## SOURCE TEXT

—————

Patents by Inventor Kshitiz Garg

Kshitiz Garg has filed for patents to protect the following inventions. This listing includes patent applications that are pending as well as patents that have already been granted by the United States Patent and Trademark Office (USPTO).

GENERATING CUSTOM ANIMATIONS UTILIZING GENERATIVE ARTIFICIAL INTELLIGENCE

Publication number: 20260105670

Abstract: Systems, methods, and non-transitory computer-readable media generate custom animations comprises a structure of a coarse animation prompt. For example, the disclosed systems receive a style prompt and receive a coarse animation prompt. The disclosed systems generate, utilizing a media generation model, a custom animation having a structure and timing of the coarse animation prompt and a style informed by the style prompt. The disclosed systems also provide the custom animation for display via a graphical user interface.

—————

## EXTRACTED RECORDS
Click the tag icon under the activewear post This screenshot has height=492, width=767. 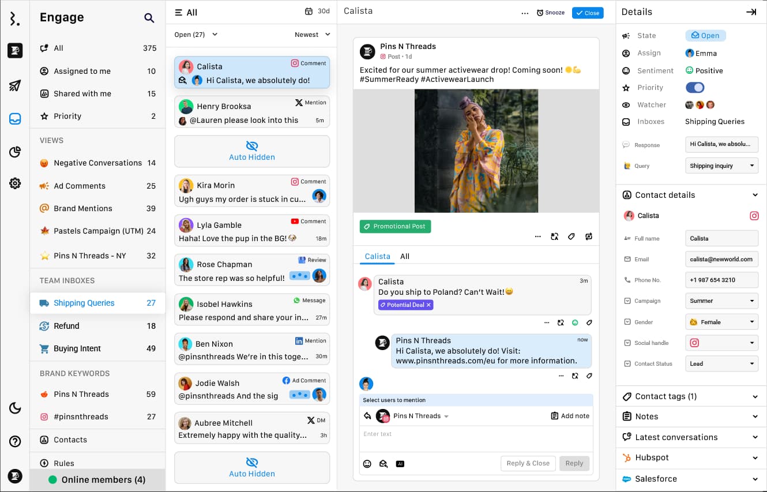(572, 236)

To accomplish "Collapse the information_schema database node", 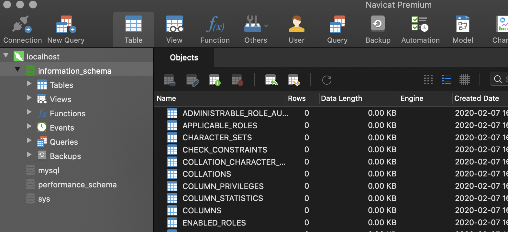I will 17,69.
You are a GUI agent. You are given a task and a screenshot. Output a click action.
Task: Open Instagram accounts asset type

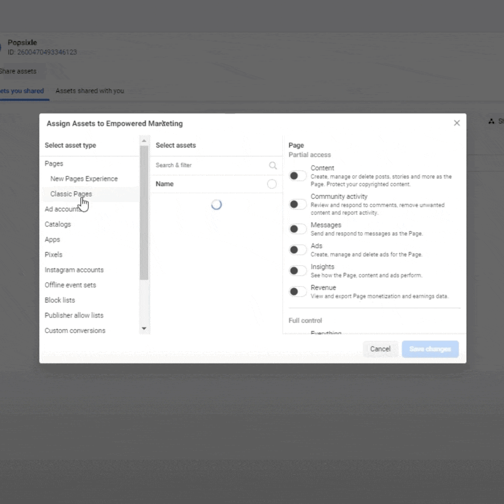(x=74, y=270)
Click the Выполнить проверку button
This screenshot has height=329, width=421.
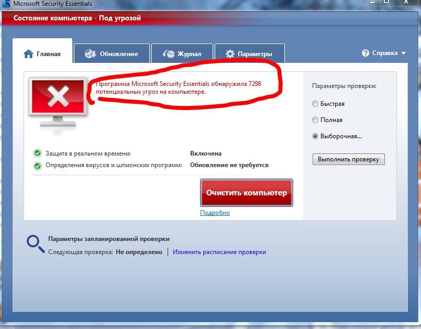tap(348, 159)
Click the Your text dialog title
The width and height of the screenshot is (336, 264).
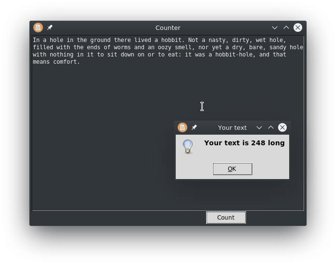tap(232, 127)
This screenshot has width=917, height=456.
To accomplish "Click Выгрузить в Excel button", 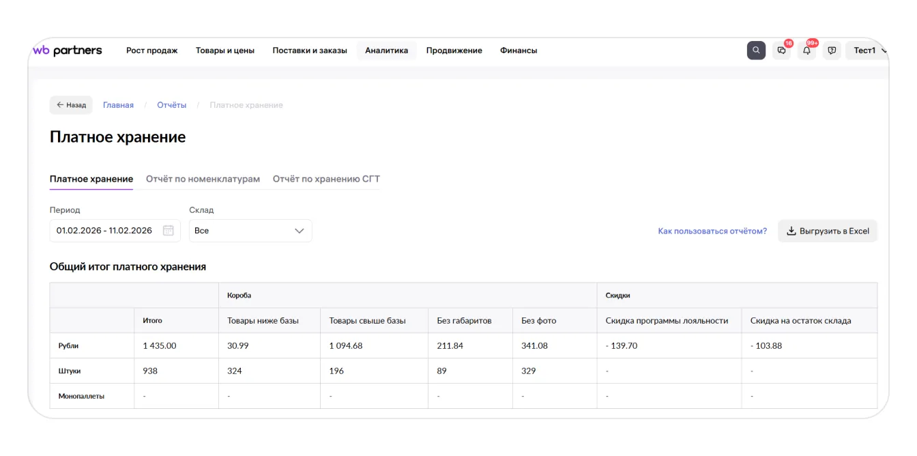I will tap(827, 231).
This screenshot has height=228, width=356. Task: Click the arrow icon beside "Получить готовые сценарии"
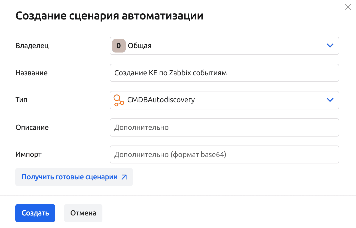pyautogui.click(x=124, y=177)
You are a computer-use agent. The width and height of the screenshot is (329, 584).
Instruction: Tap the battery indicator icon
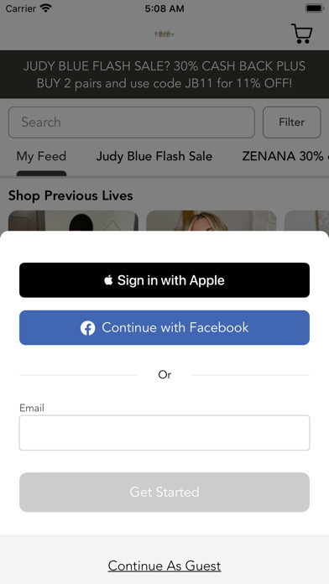(x=315, y=8)
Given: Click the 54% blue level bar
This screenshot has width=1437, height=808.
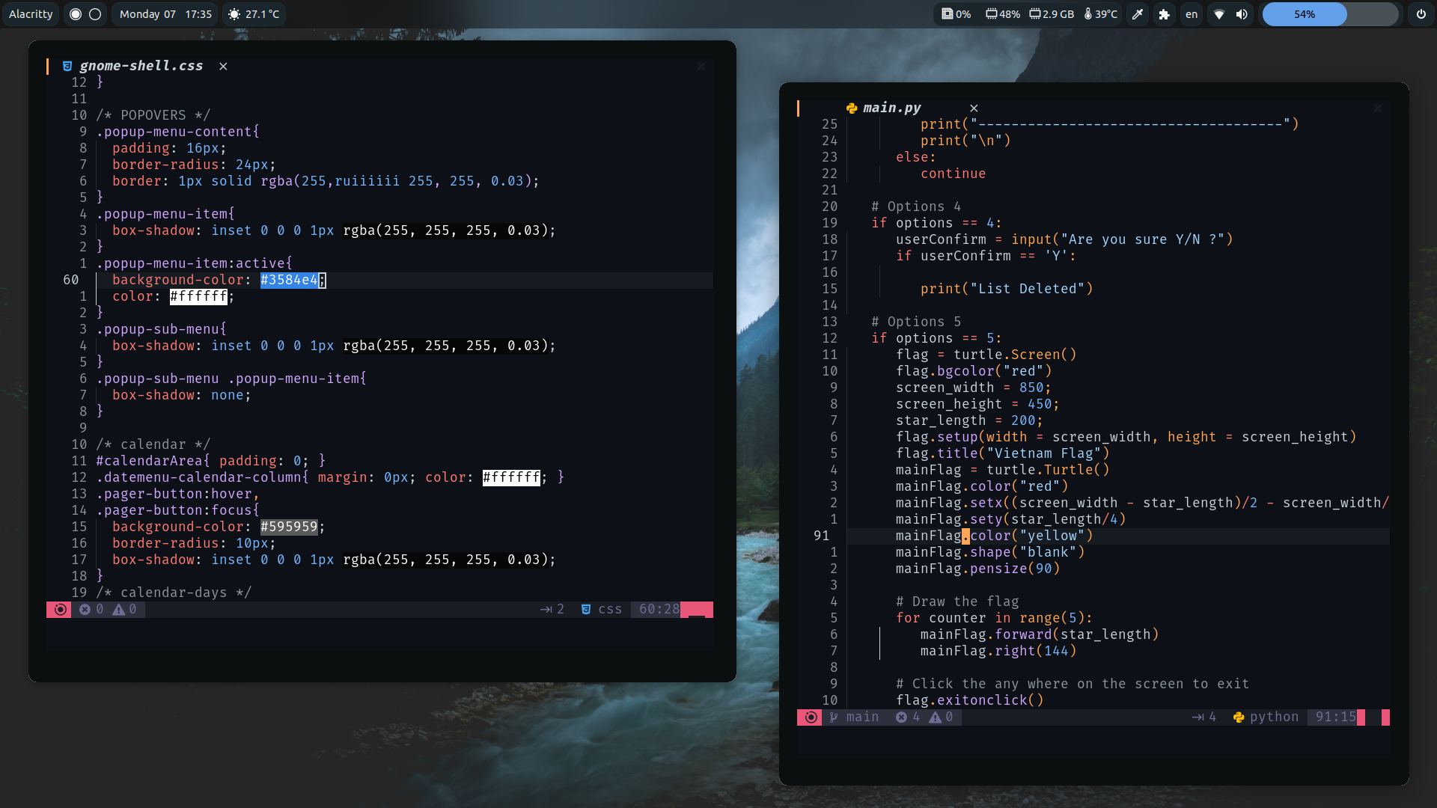Looking at the screenshot, I should 1305,14.
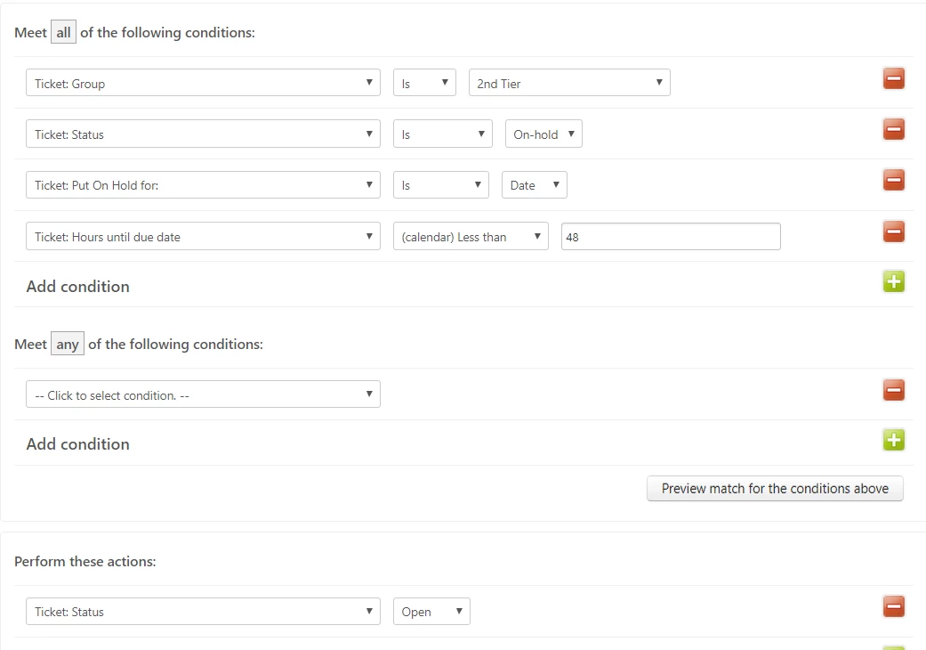The height and width of the screenshot is (650, 926).
Task: Delete the On-hold status condition row
Action: click(x=894, y=130)
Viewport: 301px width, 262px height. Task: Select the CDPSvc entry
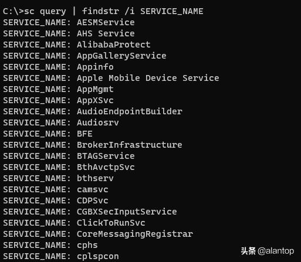click(x=92, y=200)
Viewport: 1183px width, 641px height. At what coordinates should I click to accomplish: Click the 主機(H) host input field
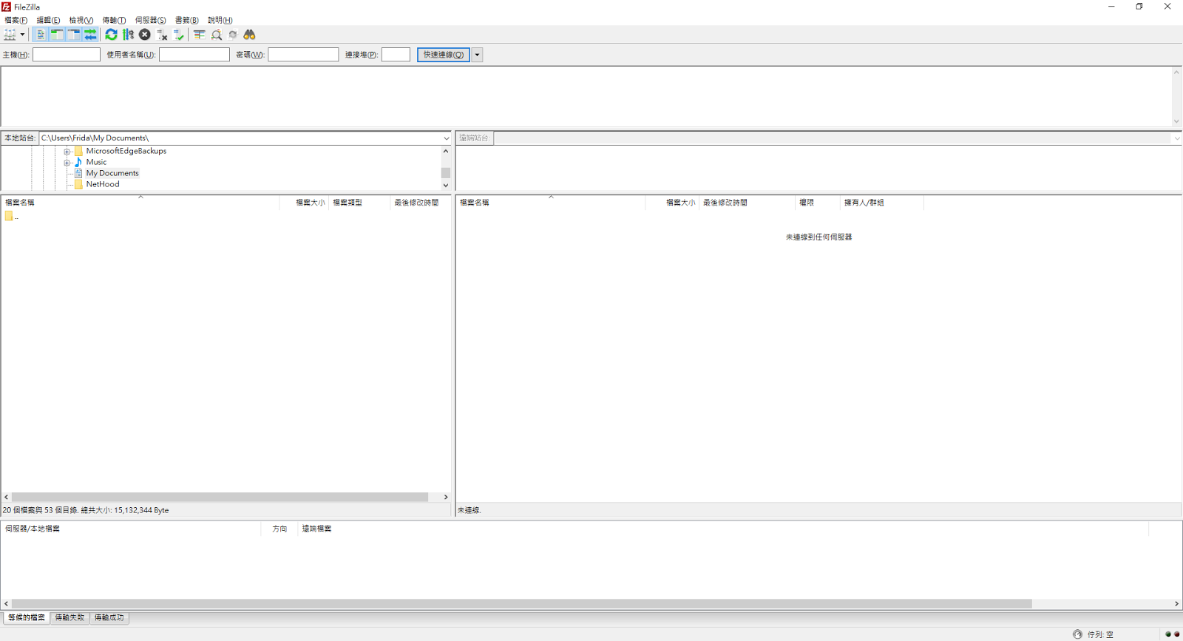click(x=67, y=55)
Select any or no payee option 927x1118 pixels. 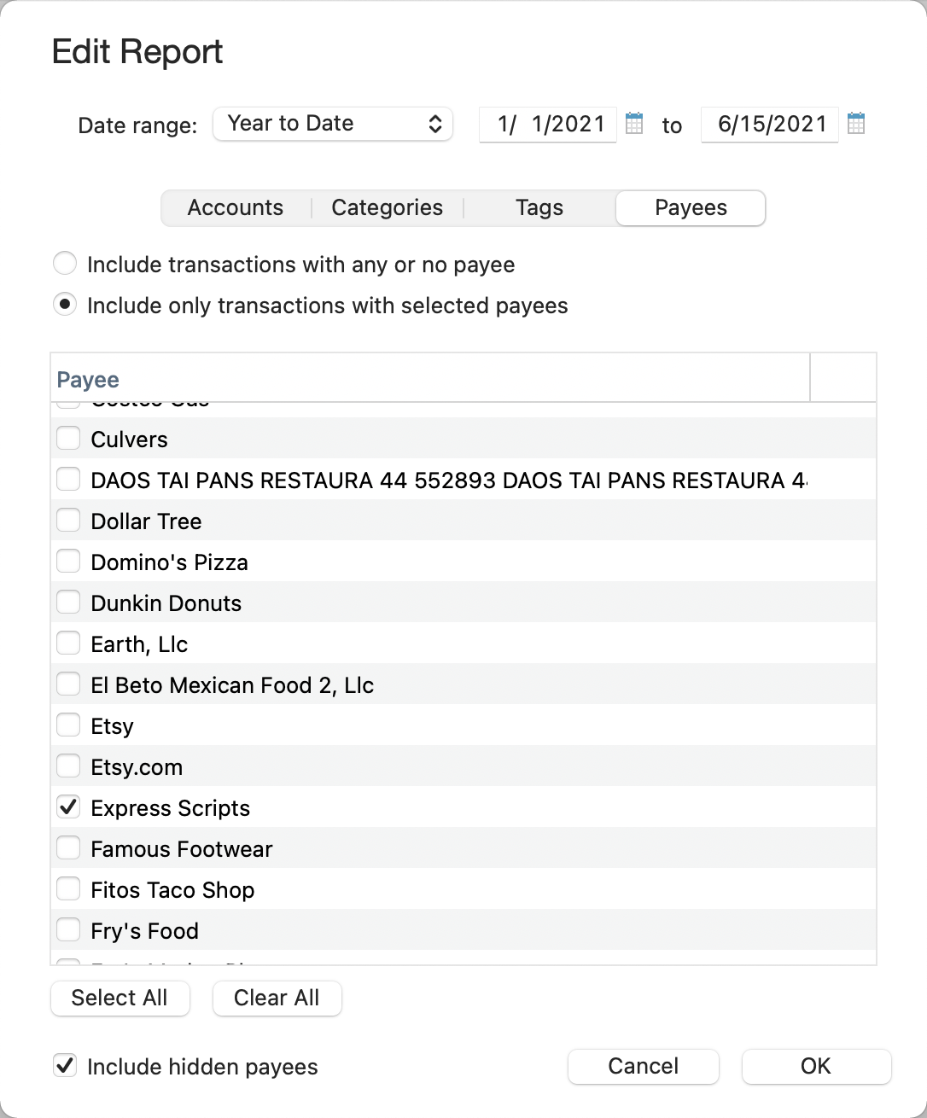[65, 264]
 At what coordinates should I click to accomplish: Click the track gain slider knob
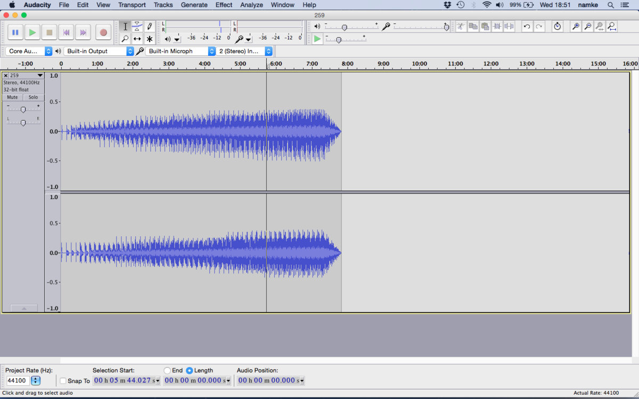point(23,110)
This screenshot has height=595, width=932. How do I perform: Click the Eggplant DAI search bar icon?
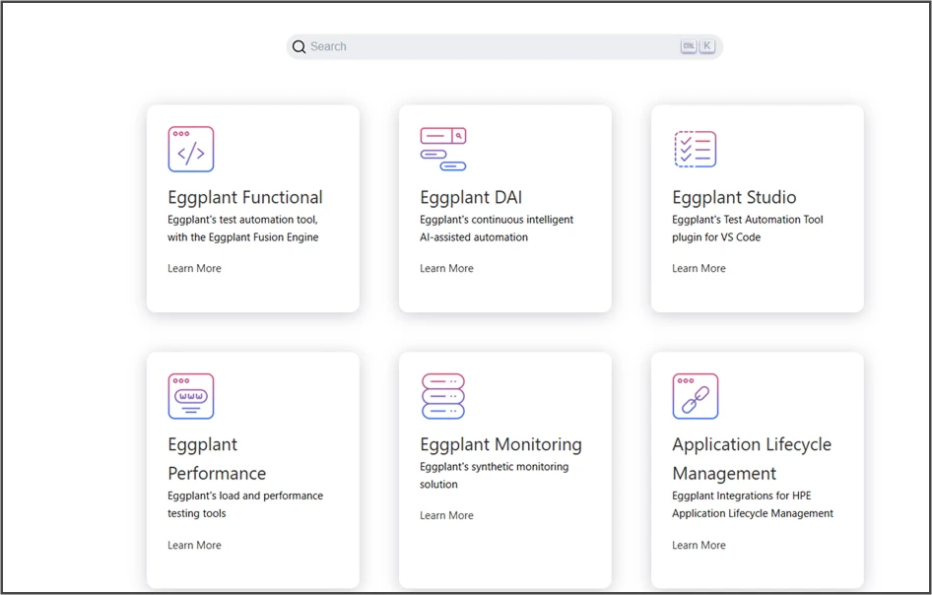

—————

## TASK STATEMENT
Transcribe the part of the patent listing above between "Abstract: Systems, methods, and" and "graphical user interface.", inclusive.

## REPLY TO THE EXERCISE
Abstract: Systems, methods, and non-transitory computer-readable media generate custom animations comprises a structure of a coarse animation prompt. For example, the disclosed systems receive a style prompt and receive a coarse animation prompt. The disclosed systems generate, utilizing a media generation model, a custom animation having a structure and timing of the coarse animation prompt and a style informed by the style prompt. The disclosed systems also provide the custom animation for display via a graphical user interface.